DATA EXTRACT START

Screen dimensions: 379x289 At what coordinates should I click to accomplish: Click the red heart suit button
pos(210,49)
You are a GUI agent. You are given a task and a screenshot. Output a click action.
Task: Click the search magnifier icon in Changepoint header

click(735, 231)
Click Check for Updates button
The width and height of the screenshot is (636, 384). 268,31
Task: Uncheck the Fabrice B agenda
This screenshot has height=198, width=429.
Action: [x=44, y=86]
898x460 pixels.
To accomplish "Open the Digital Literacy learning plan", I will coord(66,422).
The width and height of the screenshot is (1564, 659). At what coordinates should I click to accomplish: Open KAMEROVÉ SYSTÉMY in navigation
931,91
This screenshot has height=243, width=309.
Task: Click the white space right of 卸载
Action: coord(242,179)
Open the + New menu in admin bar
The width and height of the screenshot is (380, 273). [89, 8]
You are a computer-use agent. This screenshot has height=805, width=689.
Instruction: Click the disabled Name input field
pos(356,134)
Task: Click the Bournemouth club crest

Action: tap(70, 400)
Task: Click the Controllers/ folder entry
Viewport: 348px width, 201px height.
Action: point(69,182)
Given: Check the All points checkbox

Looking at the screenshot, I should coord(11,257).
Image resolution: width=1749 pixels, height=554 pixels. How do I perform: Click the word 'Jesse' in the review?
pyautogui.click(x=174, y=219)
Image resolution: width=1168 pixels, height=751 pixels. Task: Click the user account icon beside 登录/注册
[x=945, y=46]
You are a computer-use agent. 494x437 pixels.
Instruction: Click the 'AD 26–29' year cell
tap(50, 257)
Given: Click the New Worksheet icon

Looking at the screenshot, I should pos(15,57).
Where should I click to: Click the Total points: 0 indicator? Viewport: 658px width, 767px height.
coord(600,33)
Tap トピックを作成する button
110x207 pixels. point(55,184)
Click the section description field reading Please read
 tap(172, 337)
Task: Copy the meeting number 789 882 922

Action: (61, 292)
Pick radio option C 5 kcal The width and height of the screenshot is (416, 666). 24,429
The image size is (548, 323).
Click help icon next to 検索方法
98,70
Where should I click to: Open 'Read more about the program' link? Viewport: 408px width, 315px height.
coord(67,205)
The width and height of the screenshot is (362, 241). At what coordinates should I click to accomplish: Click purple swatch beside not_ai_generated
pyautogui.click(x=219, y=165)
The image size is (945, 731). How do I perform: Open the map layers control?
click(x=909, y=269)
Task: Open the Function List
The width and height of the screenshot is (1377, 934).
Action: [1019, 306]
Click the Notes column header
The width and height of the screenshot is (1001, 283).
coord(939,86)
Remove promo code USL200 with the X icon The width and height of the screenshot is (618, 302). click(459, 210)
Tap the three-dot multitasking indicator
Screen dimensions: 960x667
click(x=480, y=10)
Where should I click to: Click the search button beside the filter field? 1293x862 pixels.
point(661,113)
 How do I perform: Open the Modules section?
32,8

DATA EXTRACT END

*REQUIRED ACTION*
Return every line of the listing above where "computer" appears.

*SOLUTION BELOW*
You are a computer-use agent. This screenshot has height=805, width=689.
You are a computer-use agent. 494x437 pixels.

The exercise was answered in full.